Arkéa perd son recours contre la BCE
Arkéa subit un nouveau revers dans sa bataille judiciaire contre ses cousins du Crédit Mutuel CM11. Cette fois, c’est le Tribunal de l’Union européenne qui a rejeté dans un jugement rendu public ce mercredi un recours du groupe breton contre la Banque centrale européenne. Arkéa, qui revendique la création pour son compte d’un deuxième organe central, distinct de l’actuelle Confédération nationale du Crédit Mutuel (CNCM), estimait que la BCE ne pouvait le superviser par l’intermédiaire de la CNCM, ni lui imposer des contraintes en fonds propres supplémentaires liées à ses velléités de sécession.
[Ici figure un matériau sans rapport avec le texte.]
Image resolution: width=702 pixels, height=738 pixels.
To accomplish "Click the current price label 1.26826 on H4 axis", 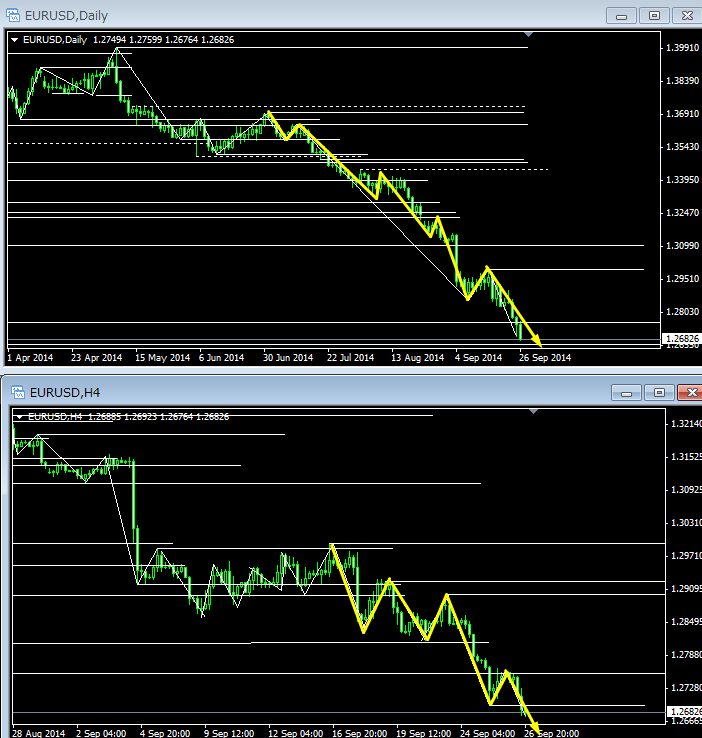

Le Tribunal a au contraire estimé que le Crédit Mutuel forme bien un groupe au sens de la réglementation prudentielle, et que cette dernière n’impose pas à l’organe central la qualité d'établissement de crédit - en l’espèce, la CNCM est une association. S’agissant de la surcharge en capital, « la BCE n’a pas commis d’erreur manifeste d’appréciation en concluant que la perte du mécanisme de solidarité suite à une sortie du groupe Crédit Mutuel pourrait avoir une incidence négative sur les notations externes du Crédit Mutuel Arkéa et, par conséquent, sur ses coûts de refinancement », ajoute le jugement.
Arkéa a déjà vu ses arguments sur ce terrain ou sur d’autres - droit de la concurrence, droit des marques - être rejetés par le Conseil d’Etat, l’Autorité de la concurrence et l’Office européen des marques. Le groupe a indiqué qu’il formera un pourvoi contre la décision de ce jour.